YA PUEDEN FUSILARME
Tiziano Tizona
Sé que me van a poner verde pero hoy me he reincorporado a las clases después de las vacaciones de Pascua con unas ganas que rondaban entre cero y ninguna. Ojo que me gusta mi trabajo y, pese a aquellos que quieren denigrarlo a simple aparcamiento de mozalbetes, todavía lo considero lo suficientemente importante como para esforzarme en transmitir cultura, conocimiento y amor a ambos. Pero ante tanto vocero de la vocación (cada vez que oigo el término me echo mano a la cartera) constato la realidad, por lo menos mi realidad. Estoy mejor de vacaciones, así de simple. Estoy mejor mi casa y con mi familia que haciendo más horas que un reloj en proyectos multicolores y multipostureros que aportan muy poco a la formación académica de mis chicos.
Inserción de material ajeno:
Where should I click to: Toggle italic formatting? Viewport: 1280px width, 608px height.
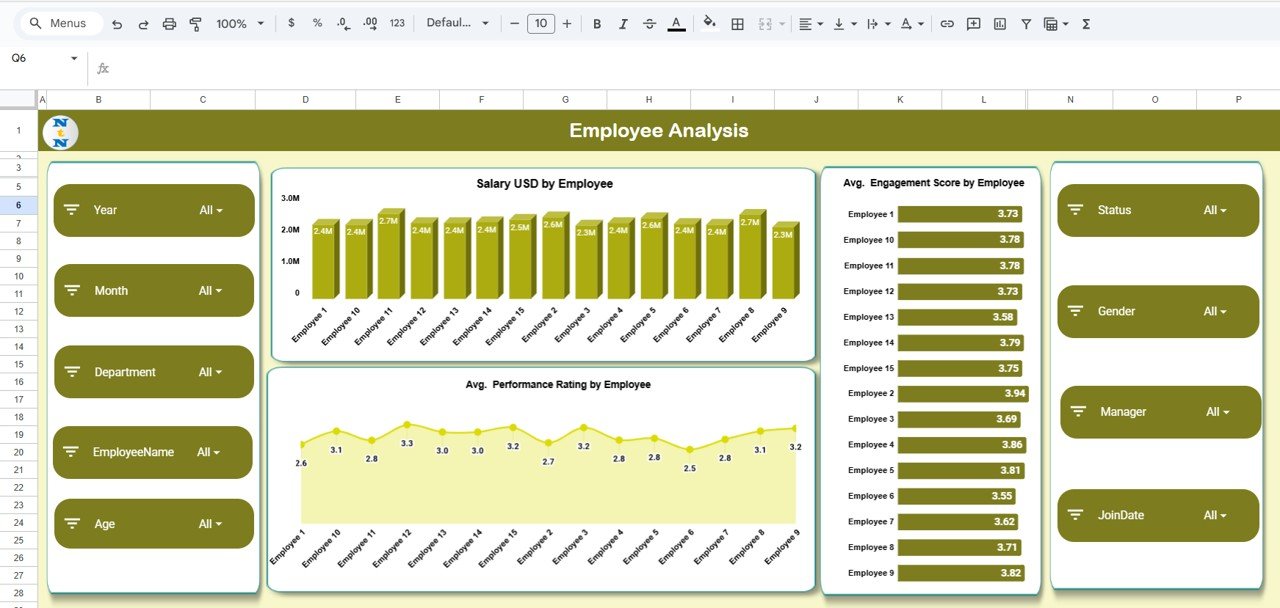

Estoy mejor leyendo un libro que aguantando la charla de cualquier brasa de gurú a las órdenes de editoriales o de tecnológicas para vender bálsamos de fierabrás y soluciones de humo del caro. Trabajo porque me gusta comer todos los días y, como intento ser honesto, me esmero en ser un buen profesional. Pero ser profesional no es sinónimo de ser gilipollas. Ale, ya pueden disparar, la cena está servida.